If what we believe to be true is in fact false, we could end up making a bad situation worse. Since our deeply held convictions are rarely deliberately scrutinized, we run the risk of behaving like monkeys. A useful generalization that I have arrived at is that the structure of the world imposes truths that are counter-intuitive. Our untutored intuition is at times at odds with what the truth is. There are examples galore but here I will restrict myself to the “drug problem” which I had briefly alluded to in my post yesterday on Drugs, Death and Bad Servers.
We all know that illegal drugs are bad. That is why they are illegal, isn’t it, otherwise why should they be illegal? That’s assumption number 1. Ergo, anyone using illegal drugs is harming society. That’s assumption number 2. Therefore society has an obligation to fight a “drug war” to stop the use of illegal drugs. Assumption number 3. Minor assumptions 1: drug use can be stopped. Minor assumption 2: making criminals out of drug users will stop drug use. Minor assumption 3: a drug war is a good use of society’s limited resources.
As far as I can tell, all the assumptions above are to a large extent false, if not entirely false. Just because something is illegal does not make it harmful. Conversely, the legality of something does not imply that it is harmless. What is legal depends on the time and place. What is declared illegal at a particular time and place may have to do with the power structure of the society.
There are drugs that harm the user. Nicotine is a perfectly legal drug that causes immense harm, for instance. So also, alcohol ingested immoderately and over extended periods of time will definitely cause harm. But should a person who chooses to use alcohol in moderation in the privacy of his own home and does not harm another be prohibited from doing so? If you believe in the sanctity of the principle that a person owns himself, then you cannot support such a prohibition. It boils down to self-ownership. If you deny that, you are on the road to slavery and serfdom where others have the power to dictate what you are allowed to do to yourself. There be dragons.
One can arrive at the conclusions that illegal drugs are not unconditionally harmful, that they can be used without imposing social costs or negative externalities, that the wholesale prohibition will not work, that attempting prohibition will lead to immense costs through increased crime, etc, by simple reasoning alone. The case against criminalizing of drugs and the subsequent “war on drugs” gets really compelling when emprical evidence supports the theoretical conclusions.
We assume certain things to be true, which upon closer examination may turn out to be false, as I said before. Some people have spent a lifetime dealing with the issue of drug use and drug wars. They have had the time and opportunity to actually see what happens on the ground. All we have to do is to examine what they report and perhaps test our own assumptions. I once heard the police chief of (my one-time hometown) San Jose, California, Dr Joseph McNamara lay out the case for de-criminalizing drugs. A good starting point is Cops Against the Drug War. Here is a brief except from an article called Stop the War from another good site, Shaffer Library of Drug Policy, written by McNamara and published in the Washington Post in 1996.
A year ago, some of the nation’s top law enforcement officials gathered at the Hoover Institution at Stanford University for a two day seminar to ponder the drug problem. They concluded that the drug war was a failure and that more education and prevention would be better than more arrests and prisons. They recommended that a national commission be appointed to study the harm that the drug war causes and to consider alternative approaches to discouraging drug use.. . .

[Items drawn from a data source]
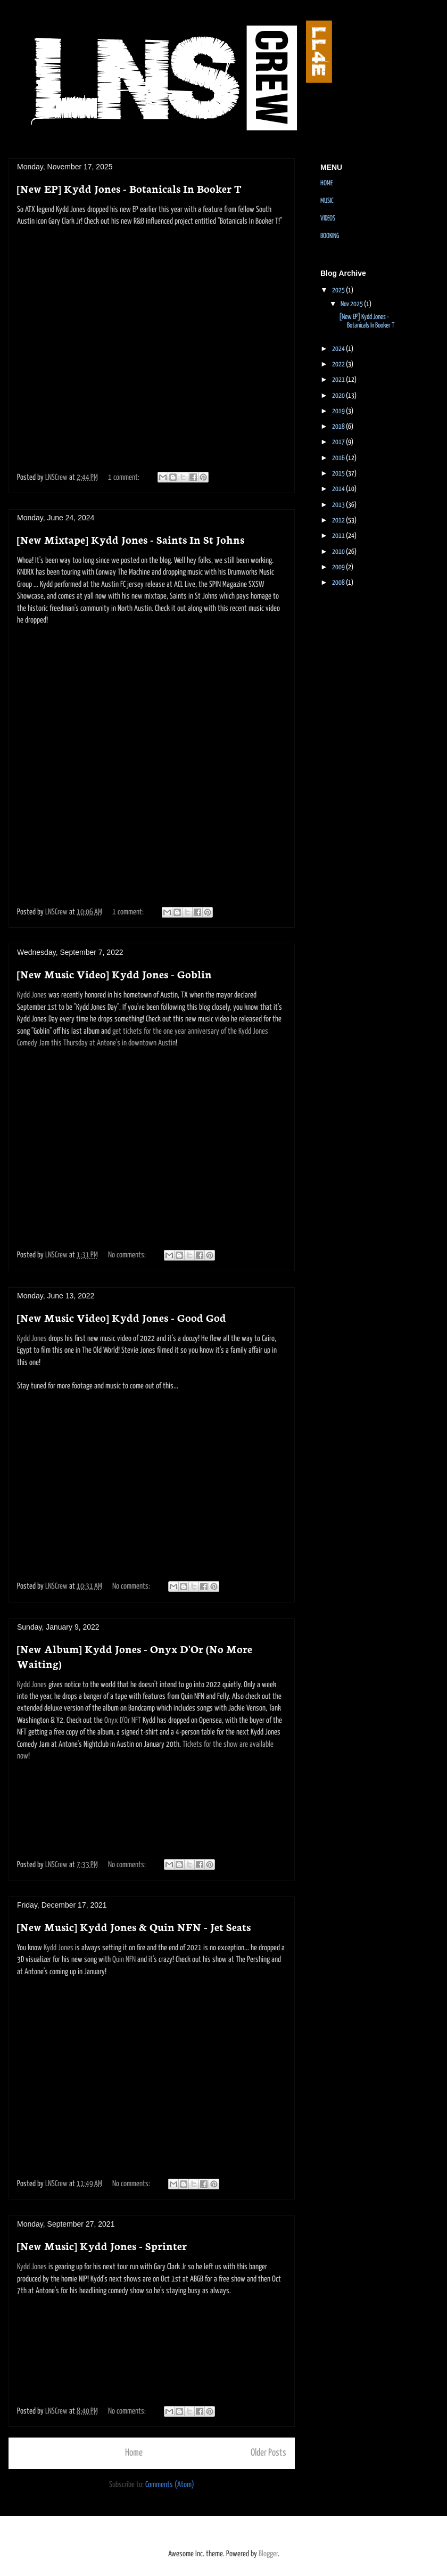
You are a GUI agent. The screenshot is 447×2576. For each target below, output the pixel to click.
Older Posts (268, 2453)
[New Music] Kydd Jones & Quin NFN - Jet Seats (134, 1926)
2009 (339, 567)
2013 (339, 505)
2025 (339, 290)
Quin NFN (124, 1960)
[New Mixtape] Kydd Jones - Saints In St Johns (130, 538)
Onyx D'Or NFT (123, 1720)
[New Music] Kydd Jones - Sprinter (102, 2245)
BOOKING (329, 236)
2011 (339, 536)
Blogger (268, 2554)
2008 (339, 582)
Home (134, 2453)
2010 (339, 552)
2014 (339, 489)
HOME (326, 183)
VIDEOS (327, 218)
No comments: (127, 1255)
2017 (339, 442)
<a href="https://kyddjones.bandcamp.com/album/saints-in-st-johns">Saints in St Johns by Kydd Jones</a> (151, 670)
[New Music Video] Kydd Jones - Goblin (114, 973)
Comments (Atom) (169, 2485)
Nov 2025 (352, 304)
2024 (339, 349)
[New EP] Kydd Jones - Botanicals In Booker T (129, 188)
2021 (339, 380)
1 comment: (124, 477)
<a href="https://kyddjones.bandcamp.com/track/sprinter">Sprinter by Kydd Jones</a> (151, 2353)
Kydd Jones (32, 995)
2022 (339, 364)
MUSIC (327, 201)
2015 (339, 473)
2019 (339, 411)
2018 (339, 426)
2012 (339, 520)
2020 (339, 395)
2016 (339, 458)
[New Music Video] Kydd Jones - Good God (121, 1317)
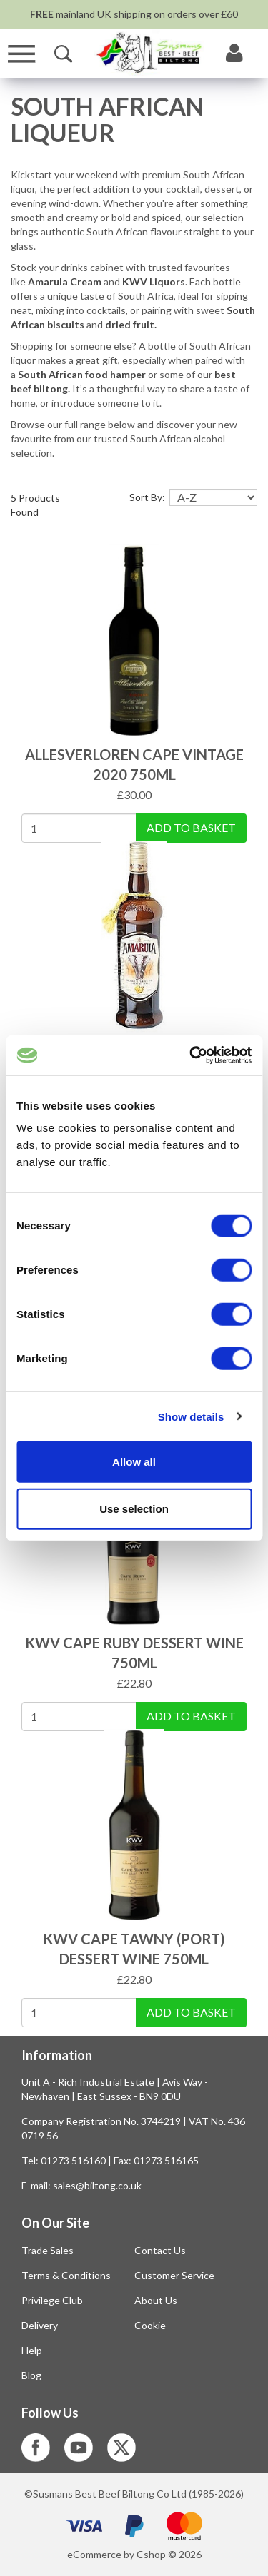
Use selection (134, 1508)
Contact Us (160, 2250)
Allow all (134, 1462)
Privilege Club (52, 2300)
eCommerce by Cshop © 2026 (134, 2554)
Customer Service (174, 2275)
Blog (31, 2375)
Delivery (39, 2325)
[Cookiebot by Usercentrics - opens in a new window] (191, 1055)
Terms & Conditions (66, 2275)
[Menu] (22, 54)
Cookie (150, 2325)
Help (31, 2350)
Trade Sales (47, 2250)
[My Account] (234, 53)
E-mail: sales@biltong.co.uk (81, 2185)
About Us (155, 2300)
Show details (191, 1416)
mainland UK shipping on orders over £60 (134, 14)
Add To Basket (191, 827)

◆ WHAT IS ASKED
• 1. Reproduce the part of the essay on the drug war that begins at the words containing "There are drugs" and stops after "There be dragons.".
• 2. Go on with the essay on the drug war, starting right after its final sentence.

◆ TASK-BY-TASK ANSWERS
• 1.
There are drugs that harm the user. Nicotine is a perfectly legal drug that causes immense harm, for instance. So also, alcohol ingested immoderately and over extended periods of time will definitely cause harm. But should a person who chooses to use alcohol in moderation in the privacy of his own home and does not harm another be prohibited from doing so? If you believe in the sanctity of the principle that a person owns himself, then you cannot support such a prohibition. It boils down to self-ownership. If you deny that, you are on the road to slavery and serfdom where others have the power to dictate what you are allowed to do to yourself. There be dragons.

• 2.
It is difficult enough to motivate youngsters in these areas to stay in school and find jobs in the few legitimate businesses in the inner cities. Easy drug money and glamour associated with the trade are creating well armed and vicious teenaged gangsters just as Prohibition did during the days of Al Capone.
Nobel-winning economist Milton Friedman, doing a comparative analysis with homicide rates during Prohibition, estimated that as many as 10,000 murders a year are caused by the illegality of drugs. In addition, corruption of law enforcement, the legal profession and even the armed forces related to drug money is spreading.
The police chiefs are calling the drug war senseless and have been calling for the de-criminalization of drugs for years. Surely, they must be in league with drug lords, one might ask. Actually, the truth is that only the drug lords will be against the de-criminalization of drugs. Decriminalize drugs and the profits disappear.
By now you may be wondering what the war against drugs in the US has anything to do with the problem of India’s development. I was coming to that.
The reason I took up this issue was to illustrate the point that even reasonable people can hold views that are wrong and harmful if action is based on those views. A nation like the US suffers as a consequence of wrong-headed policies undertaken either out of ignorance or out of greed. But they are rich and they can afford to be stupidly wasteful of their wealth. A poor country, on the other hand, does not have the luxury of being able to afford wrong-headed policies.
Indeed, as I argue elsewhere, it is precisely because of a large set of wrong-headed policies pursued over a sufficiently large span of time that ultimately impoverishes a nation. For over half a century, India has followed an astonishingly stupid set of economic policies. Each individual policy may not have been catastrophic but when undertaken in a concerted fashion all together, has resulted in a rather pathetic nation of extremely poor people.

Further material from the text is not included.